So, while holding out hope that officials gathered in Paris this week for climate talks will help their islands cope with the effects of climate change, they are taking matters into their own hands in case aid pledges fall short, writes Rob Taylor, Wall Street Journal’s Australia and Pacific correspondent.

“We are looking at land security, coastal protection,” Tuvalu Prime Minister Enele Sopoaga said in November, after townhall-style consultations with his island nation’s 10,000 people. “We are looking at building our own security in Tuvalu, to save the people.”

As officials pledged to complete a global agreement to cut greenhouse-gas emissions, these 20 low-lying nations with about 10 million people spread out over more than 300,000 square miles say they are already struggling with climate-related ills.

US President Barack Obama met with six of these leaders on Tuesday in Paris, pledging support.

“Their populations are among the most vulnerable to the ravages of climate change,” Obama said after the meeting.

The attention Tuesday comes after years of advocacy by island leaders and, more recently, what they have pointed to as signs they are already on the defensive.

Tony de Brum, the Marshall Islands’ foreign minister, said salt water was increasingly spoiling the freshwater supplies of his island nation of 52,000.

The country faced more frequent and intense storms compared with years ago, he said.

If sea levels rise as projected, Kiribati, Tokelau and Tuvalu would be among the first nations to be fully submerged underwater, according to the Australian Bureau of Meteorology, which estimates sea levels could rise as much as 87 centimetres (nearly three feet) by 2090.

“I’ve been referring to ourselves as the canary in the coal mine, but the canary is dying,” Kiribati President Anote Tong said recently.

These poor and remote islands and other developing nations are pushing in Paris for a deal to limit global warming to 1.5 degrees Celsius over preindustrial times, below the current 2 degree goal.

They are also urging bigger and richer nations to adopt a “Marshall Plan” like the one that helped a ruined Europe rebuild after World War II.

“The world united to make sure that recovery from devastation was immediate and so that countries would recover quickly,” de Brum said. “A similar impact should be taken in respect of climate change.” Hopes are focusing on the South Korea-based Green Climate Fund, created five years ago by the United Nations to help developing nations confront climate change.

The Pacific islands say they have seen little benefit so far from it because of a combination of bureaucracy and funding shortfalls, and they are urging Paris summit participants to contribute more money and ease access.

The UN hopes to raise up to $100 billion a year by 2020 for climate mitigation through a mix of public and private funding, but it has so far received only $1 billion of a promised $10 billion for the Green Climate Fund.
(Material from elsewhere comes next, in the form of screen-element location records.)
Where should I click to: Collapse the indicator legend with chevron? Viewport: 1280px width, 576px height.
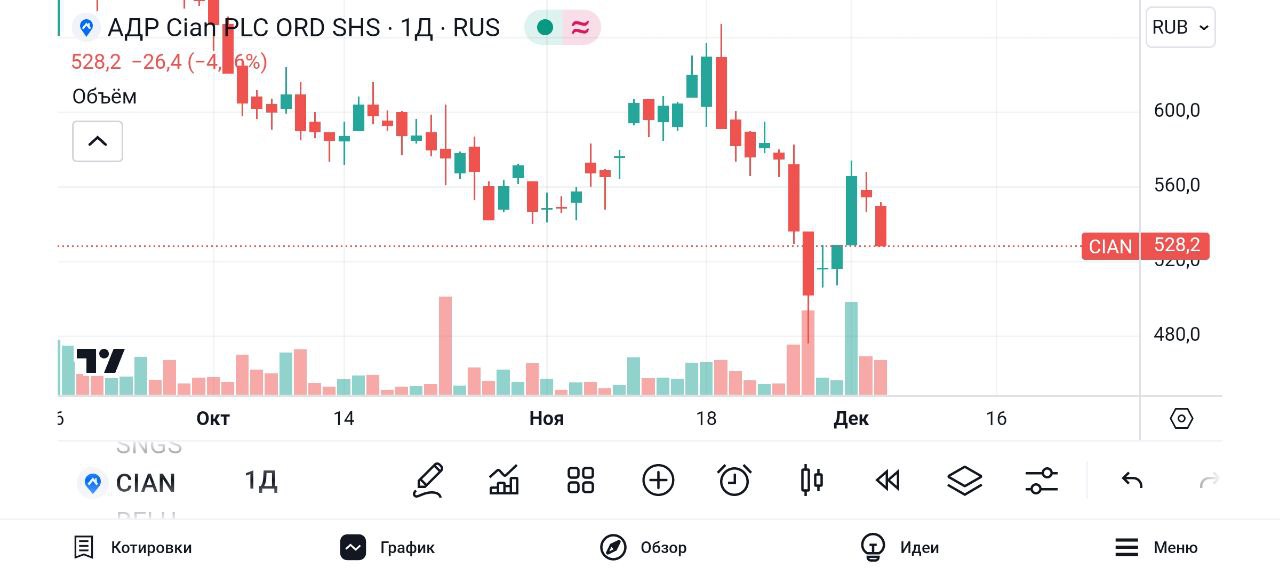point(97,141)
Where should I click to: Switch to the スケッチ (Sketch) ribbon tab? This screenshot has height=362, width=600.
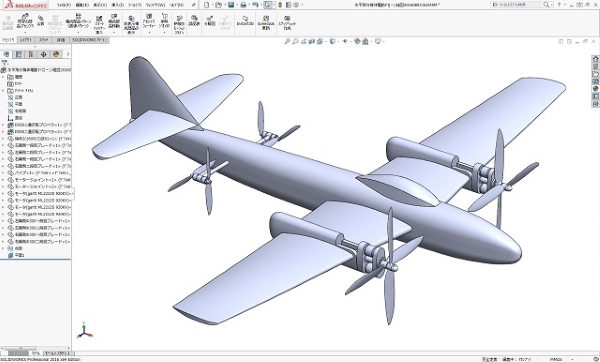tap(43, 40)
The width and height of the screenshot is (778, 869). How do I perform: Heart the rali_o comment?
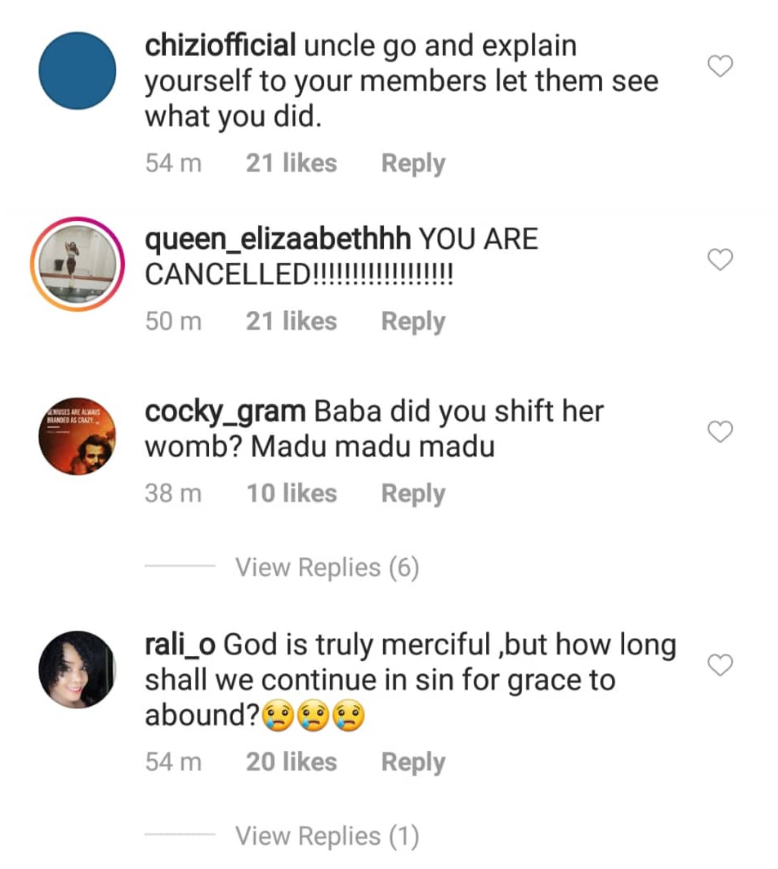click(720, 665)
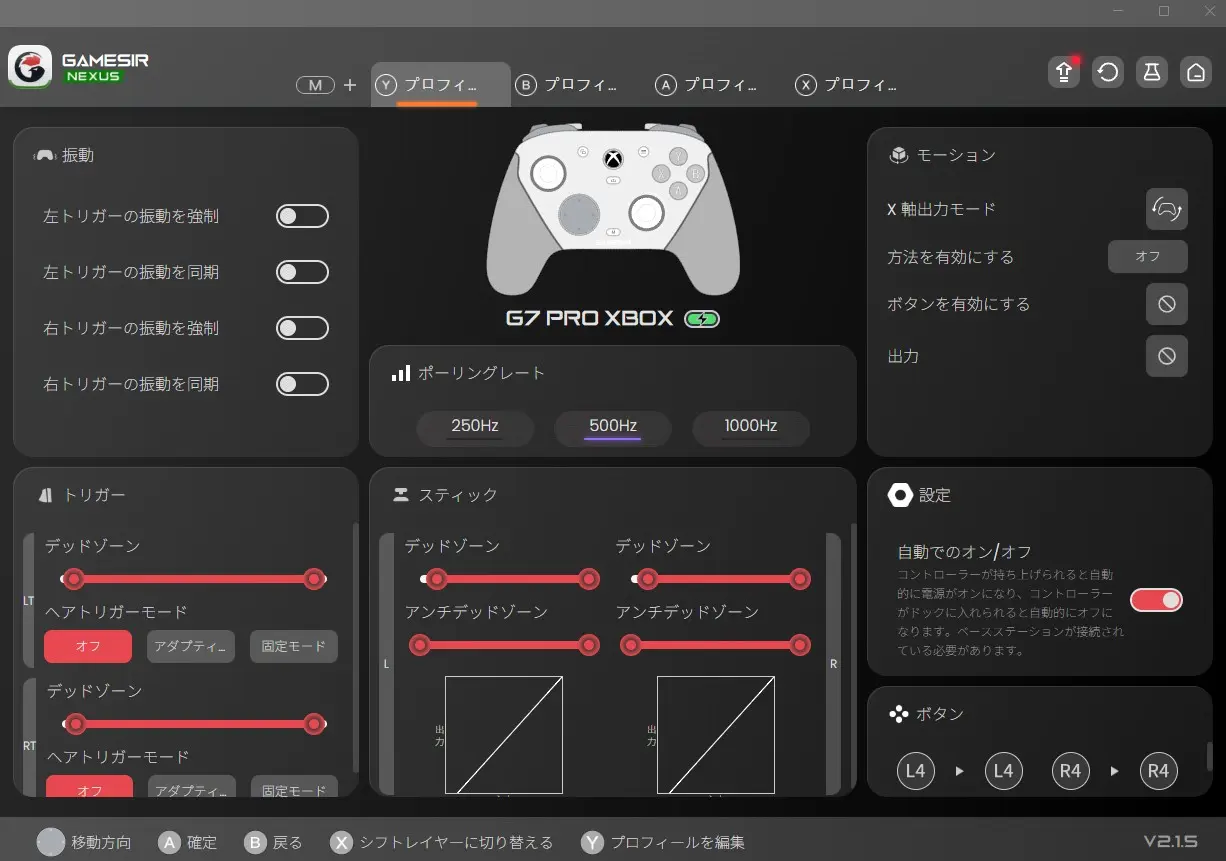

Obama’s $3 billion pledge last year is stuck in congressional debate.

In November, the fund announced its first disbursements – $168 million for eight projects, among them only one in the Pacific, an urban water supply and wastewater management project in Fiji.

“Access must be based on the level of vulnerability, not on the quality of how to write project proposals,” Tuvalu’s Sopoaga said.

Meanwhile, several Pacific countries are reinforcing coastal barriers, working to protect limited freshwater supplies, developing more climate-resistant infrastructure such as solar power for remote communities and building agricultural plots above the sea’s potential reach.

The Marshall Islands is working on plans to relocate some small coastal villages further inland. Sopoaga said Tuvalu was trying to improve education to give citizens the ability to more easily migrate abroad, such as to Australia, Fiji or New Zealand, if they wished.

“There is a lot of passion and emotion for people to remain in Tuvalu,” Sopoaga said. “As a policy we aren’t yet looking at relocation.”

Kiribati has gone a step further, purchasing land last year on the Fijian island of Vanua Levu, as a contingency plan.

The Pacific nations are also lobbying for other action to combat climate change. Kiribati’s Tong visited Australia in November to call for a moratorium on new coal mines after Canberra approved plans for the world’s largest coal mine.

He has urged Australia and other bigger nations to adopt more ambitious targets for trimming greenhouse emissions. Australia’s government has promised to cut its greenhouse output by between 26 and 28 per cent from its 2005 levels in the next 15 years.

Climate change has also sparked creative passions in the region.

Mikaele Maiava, the artistic director of a Tokelau theatre group, lamented the rising tides that are taking a toll on his island, requiring school students to wade through tidal waters.

His group has developed a dance performance titled Water is Rising that they have taken across the world, including the US, to raise awareness.